Stored records>
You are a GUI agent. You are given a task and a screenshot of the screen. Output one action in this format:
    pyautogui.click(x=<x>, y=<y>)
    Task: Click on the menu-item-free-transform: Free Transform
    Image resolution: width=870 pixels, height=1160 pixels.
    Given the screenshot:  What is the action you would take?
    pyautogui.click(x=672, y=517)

TASK REQUIREMENTS> Can you print the stored records above word for word, keeping every line as it appears?

RESULT OF THIS EXERCISE>
You are a GUI agent. You are given a task and a screenshot of the screen. Output one action in this format:
    pyautogui.click(x=<x>, y=<y>)
    Task: Click on the menu-item-free-transform: Free Transform
    Image resolution: width=870 pixels, height=1160 pixels.
    Given the screenshot:  What is the action you would take?
    pyautogui.click(x=672, y=517)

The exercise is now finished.